Recul pour Champagne dans une action en justice contre des bars espagnols

Le dernier mouvement de protection du nom de Champagne devant les tribunaux européens a reçu son premier coup vendredi, après qu’un avocat de haut niveau a indiqué que l’affaire n’était probablement pas une violation du statut de produit d’origine désignée (AOP / DOP) du nom “Champagne”. Le CIVC (organisme professionnel de la Champagne) cherche à annuler l’utilisation du terme «Champanillo» (petite chaîne de bars à tapas en Catalogne). En effet, le terme «Champanillo» signifie «petit Champagne» et le logo des barres semble montrer deux coupes. Cependant, Giovanni Pitruzzella, avocat général à la Cour de justice de l’Union européenne (CJUE), a déclaré que “le suffixe” illo “distingue, visuellement et phonétiquement, le terme” champanillo “des autres termes comparés [Chamapgne]”.

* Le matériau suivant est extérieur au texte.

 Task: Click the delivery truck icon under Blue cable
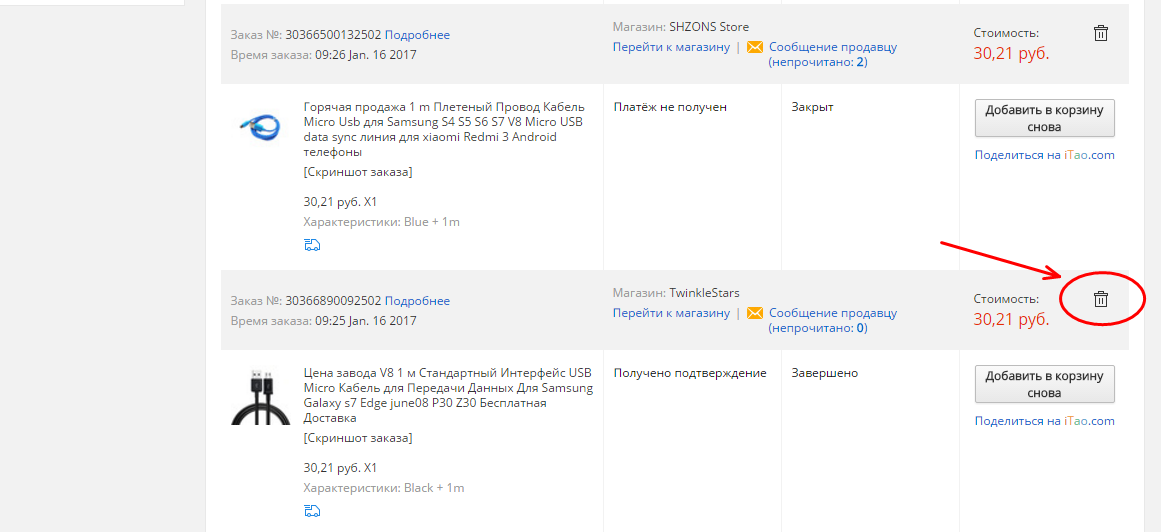point(312,245)
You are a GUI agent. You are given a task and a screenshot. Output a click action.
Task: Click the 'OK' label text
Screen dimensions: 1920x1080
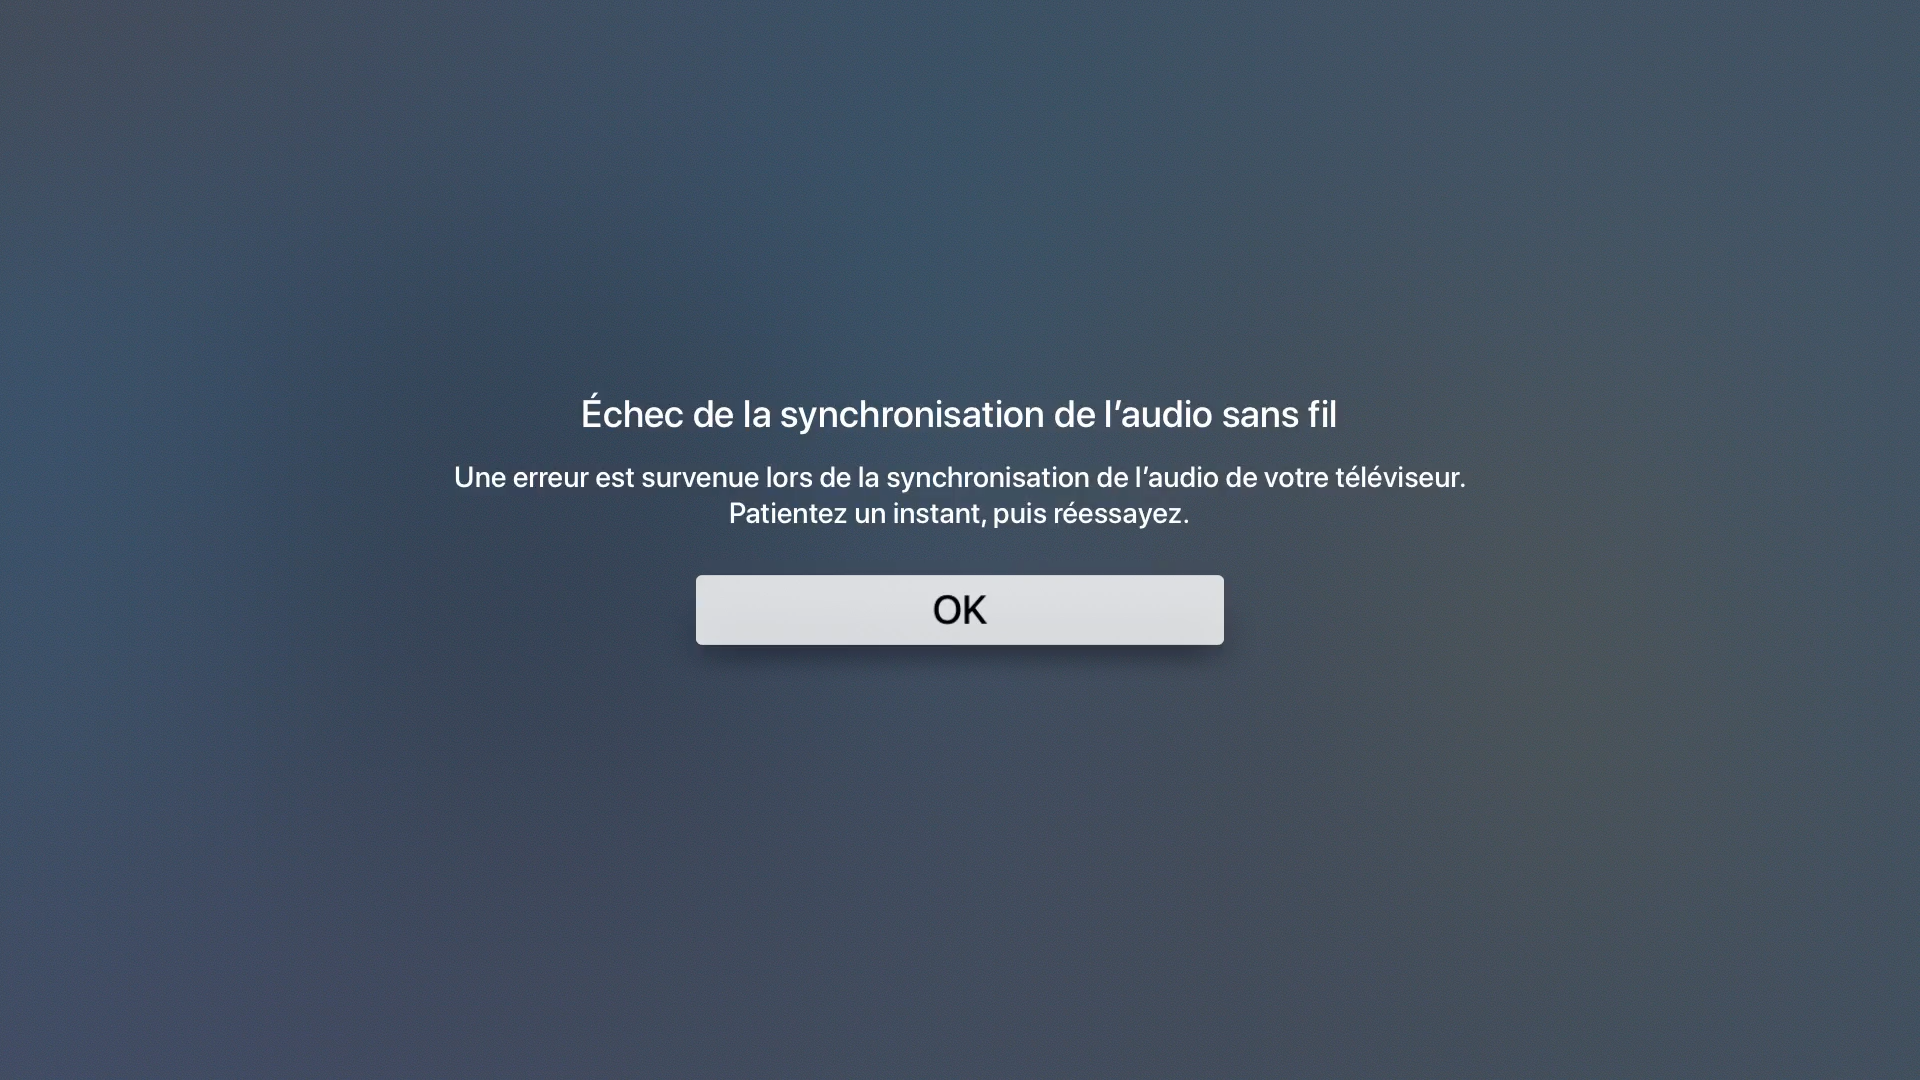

L’avocat a affirmé que toute utilisation directe d’un nom d’AOP en relation avec des produits et services non directement sanctionnés par l’AOP en question constituerait vraisemblablement une infraction. Pitruzzella a donc également demandé plus d’informations sur la nature des produits disponibles dans les bars afin de déterminer si un bénéfice commercial provient, potentiellement, de l’association. La CJUE devrait publier ses conclusions dans les prochaines semaines.